De Nova Déli à Angola

O saudoso Juvêncio Arruda nos legou, entre as várias pérolas metafóricas, o rebatismo de Belém: seu humor cáustico fustigava diariamente o arteiro Duciomar Costa chamando Belém como a cidade que ele transformou em Nova Déli, retratando o efeito do agente; neste Espaço Aberto, Paulo Bemerguy define o responsável pela causa: chama-o de huno, pela devastação à coisa pública.

A OAB requisitou – sua condição de autarquia federal especial com poderes oriundos da Constituição conferem-lhe esse poder – à SEMA informações sobre o uso da água (recursos hídricos) no mineroduto de 244 km de extensão que vai de Paragominas a Barcarena. Na condição de presidente da Comissão de Meio Ambiente da OAB encaminhei o ofício, para poder trabalhar com dados precisos, mas já sabia a resposta para uma das indagações: as mineradoras, multinacionais que lucram centenas de bilhões de dólares com a exploração dos minérios no Pará, nada pagam pelo uso da água, somando-se à gratuidade tributária total e à inexpressiva quantidade de postos de trabalho que oferecem se comparado se produzissem aqui componentes e manufaturas. O resultado é que somos exauridos e sem quaisquer perspectivas de algum dia fazer parte da festa com motivos para comemorar os resultados do Anuário Mineral.

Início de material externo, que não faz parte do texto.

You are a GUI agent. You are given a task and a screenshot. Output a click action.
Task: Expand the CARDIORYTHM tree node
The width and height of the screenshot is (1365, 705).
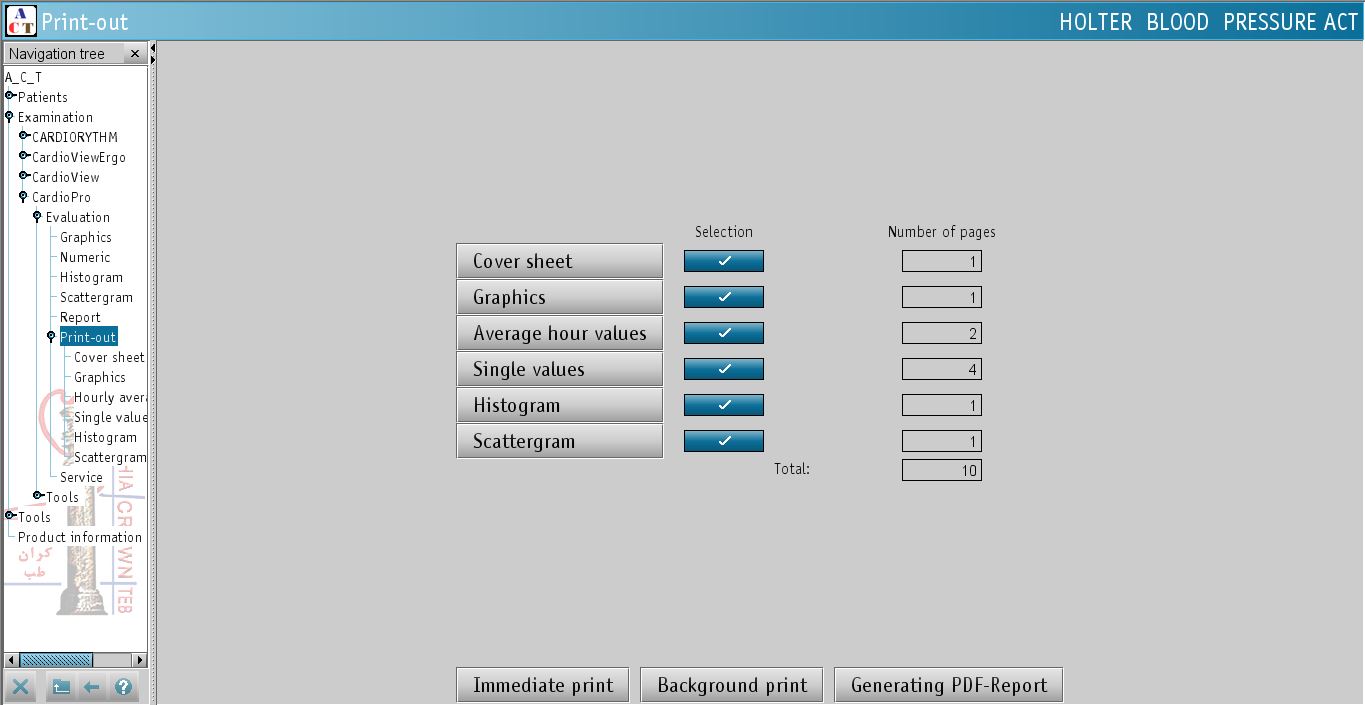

Quando descobrimos que os responsáveis por cobrar cerca de 5 bilhões ao ano dos grandes grupos econômicos pelo uso dos bens públicos em favor da sociedade não o fazem, e ainda mais sequer se constrangem em aparecer em público festejando o enriquecimento deles em contraste com a galopante miserabilização da grande maioria do povo que vive por onde passam as riquezas, temos todos os motivos para nos sentirmos numa reles república africana, com os típicos deslumbrados aqui e ali.

Já há muito, pela atuação dos diversos governos, deveríamos ter resultados sociais dos direitos ora exigidos pela OAB: que as autoridades estaduais cobrem e arrecadem das mineradoras pelo uso dos recursos hídricos – dos corpos subterrâneos e dos mananciais superficiais – e invistam como possam para reduzir as grandes carências das regiões onde estão as bacias hidrográficas exploradas, algumas delas mazelas das instalações dos empreendimentos minerais.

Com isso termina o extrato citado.